**What is being asked:** Go to the line that contains "Viewport: 2324px width, 1595px height." and transcribe from there to the end of the entries, that line and the last one included.

[Collected data]
════════

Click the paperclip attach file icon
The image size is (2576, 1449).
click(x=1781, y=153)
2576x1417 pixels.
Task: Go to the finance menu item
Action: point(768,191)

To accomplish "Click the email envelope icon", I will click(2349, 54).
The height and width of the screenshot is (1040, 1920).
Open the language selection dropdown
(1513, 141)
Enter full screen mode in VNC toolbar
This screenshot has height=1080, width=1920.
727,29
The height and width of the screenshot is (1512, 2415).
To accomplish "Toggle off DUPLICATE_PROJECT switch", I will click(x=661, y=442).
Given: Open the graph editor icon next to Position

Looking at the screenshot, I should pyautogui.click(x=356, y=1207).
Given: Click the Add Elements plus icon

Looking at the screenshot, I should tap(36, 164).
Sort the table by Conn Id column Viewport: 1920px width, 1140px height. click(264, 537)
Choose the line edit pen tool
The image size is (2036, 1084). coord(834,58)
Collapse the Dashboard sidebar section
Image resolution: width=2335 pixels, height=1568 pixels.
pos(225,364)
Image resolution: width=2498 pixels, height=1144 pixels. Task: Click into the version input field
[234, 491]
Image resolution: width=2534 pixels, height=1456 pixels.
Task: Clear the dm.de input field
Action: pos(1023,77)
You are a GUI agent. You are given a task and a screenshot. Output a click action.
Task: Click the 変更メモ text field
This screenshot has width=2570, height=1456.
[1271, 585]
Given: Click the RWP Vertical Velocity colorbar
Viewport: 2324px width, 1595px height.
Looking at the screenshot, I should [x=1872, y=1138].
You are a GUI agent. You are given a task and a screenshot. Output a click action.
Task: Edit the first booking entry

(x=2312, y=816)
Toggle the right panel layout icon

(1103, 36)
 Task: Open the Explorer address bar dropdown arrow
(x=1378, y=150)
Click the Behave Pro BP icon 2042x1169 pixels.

════════

**Finished task:**
Viewport: 2324px width, 1595px height.
Looking at the screenshot, I should [x=1872, y=1138].
You are a GUI agent. You are given a task and a screenshot. Output a click action.
Task: Edit the first booking entry

(x=2312, y=816)
Toggle the right panel layout icon

(1103, 36)
 Task: Open the Explorer address bar dropdown arrow
(x=1378, y=150)
Click the Behave Pro BP icon 2042x1169 pixels.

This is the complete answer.